UII UPDATE 430 | NOVEMBER 2025

Intelligence Update

What the Azure outage revealed about internet fragility

On October 29, 2025, Microsoft Azure experienced a significant global service disruption triggered by a configuration change in its edge-delivery network fabric. The incident began at approximately 16:00 UTC, when the company's global content delivery network (CDN) service, Azure Front Door (AFD), began rejecting or timing out requests across its international fleet.

A modern CDN is a globally distributed network layer positioned between users and application backends. Instead of sending traffic across multiple independent internet networks, it terminates user connections at geographically dispersed points of presence and forwards them across a single private backbone under unified control. This enables consistent routing behavior and can improve performance, availability and security. Static and semi-static content may be cached at the edge to reduce latency and offload origin infrastructure. Advanced CDNs also typically incorporate distributed denial of service (DDoS) attack protection, application-layer firewalling and other security controls.

AFD implements this edge-delivery model using a network of approximately 190 edge points of presence across more than 100 metropolitan locations, which serve as the first termination point for client sessions. Requests are processed at these edge sites before being forwarded across Microsoft's private network backbone to the configured origin. AFD’s control plane distributes configuration and health-check policies to the edge fleet, enabling traffic steering and failover decisions. The service depends on consistent global configuration propagation and coordinated routing behavior.

It was the change in this behavior that caused the Azure outage.

The front door shut

Official status updates from Microsoft indicate an inadvertent configuration change” as the root cause. A deployment of a flawed configuration to AFD's control plane caused individual edge nodes worldwide to fail their health checks, refuse connections or return errors, despite the infrastructure's geographic redundancy. As these servers came offline, those remaining in service had to deal with increased load, exacerbating the issue.

Because many of Microsoft's end-user and enterprise services relied on AFD for ingress and routing, the failure propagated rapidly: products such as Microsoft 365, Minecraft and Xbox Live — as well as large corporate customers such as Starbucks, Alaska Airlines and Vodafone — reported errors, outages or degraded performance. In response, Microsoft deployed a rollback to the “last known good configuration”, blocked all further updates to AFD during remediation and gradually re-routed traffic away from the affected nodes.

**DATA SUPPLIED:**

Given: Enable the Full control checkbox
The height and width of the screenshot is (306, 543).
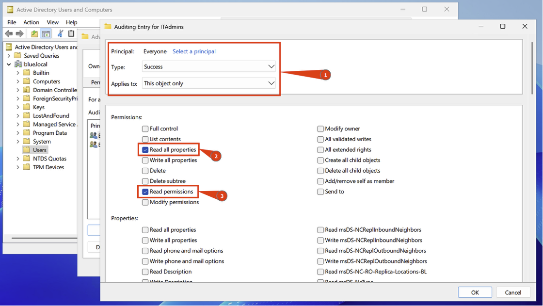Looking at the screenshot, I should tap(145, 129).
* * *
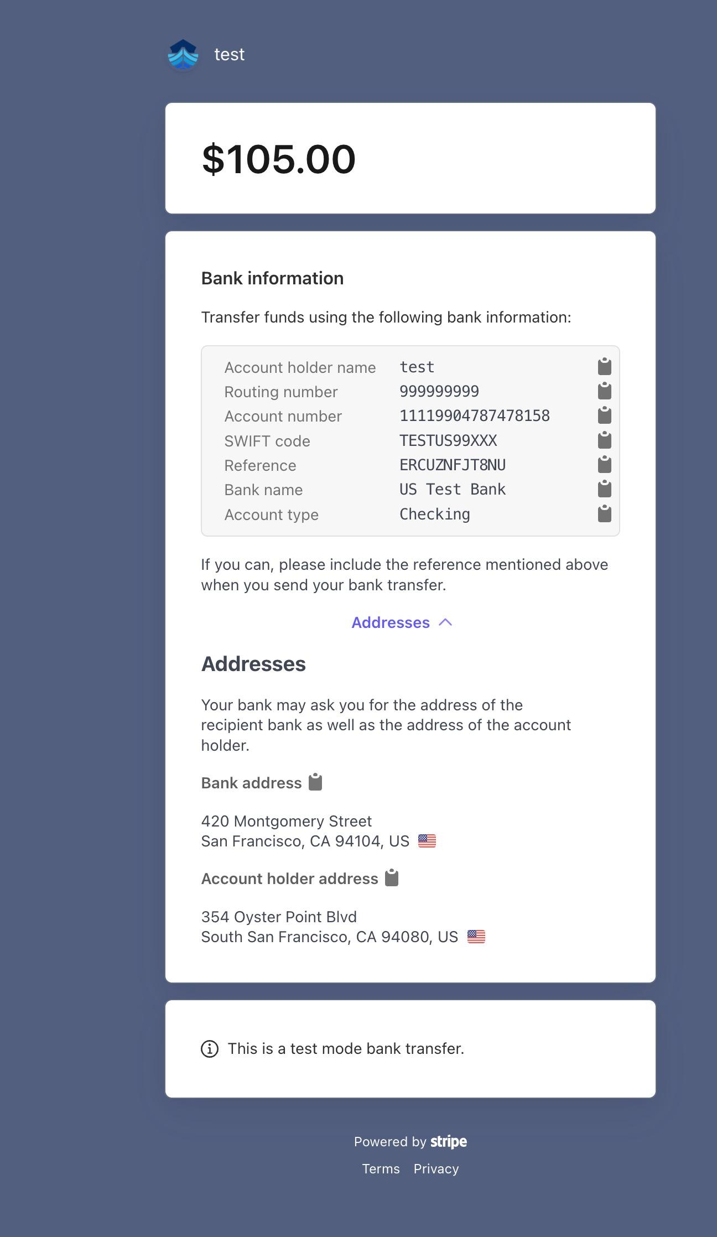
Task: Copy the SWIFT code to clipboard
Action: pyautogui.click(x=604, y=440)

**EXERCISE INSTRUCTIONS:**
Please rewrite the part of the Azure outage update that opens with the words containing "It was the change" and closes with "exacerbating the issue.", changing "edge nodes" to "edge servers".

**ANSWER TO THE PROBLEM:**
It was the change in this behavior that caused the Azure outage.

The front door shut

Official status updates from Microsoft indicate an inadvertent configuration change” as the root cause. A deployment of a flawed configuration to AFD's control plane caused individual edge servers worldwide to fail their health checks, refuse connections or return errors, despite the infrastructure's geographic redundancy. As these servers came offline, those remaining in service had to deal with increased load, exacerbating the issue.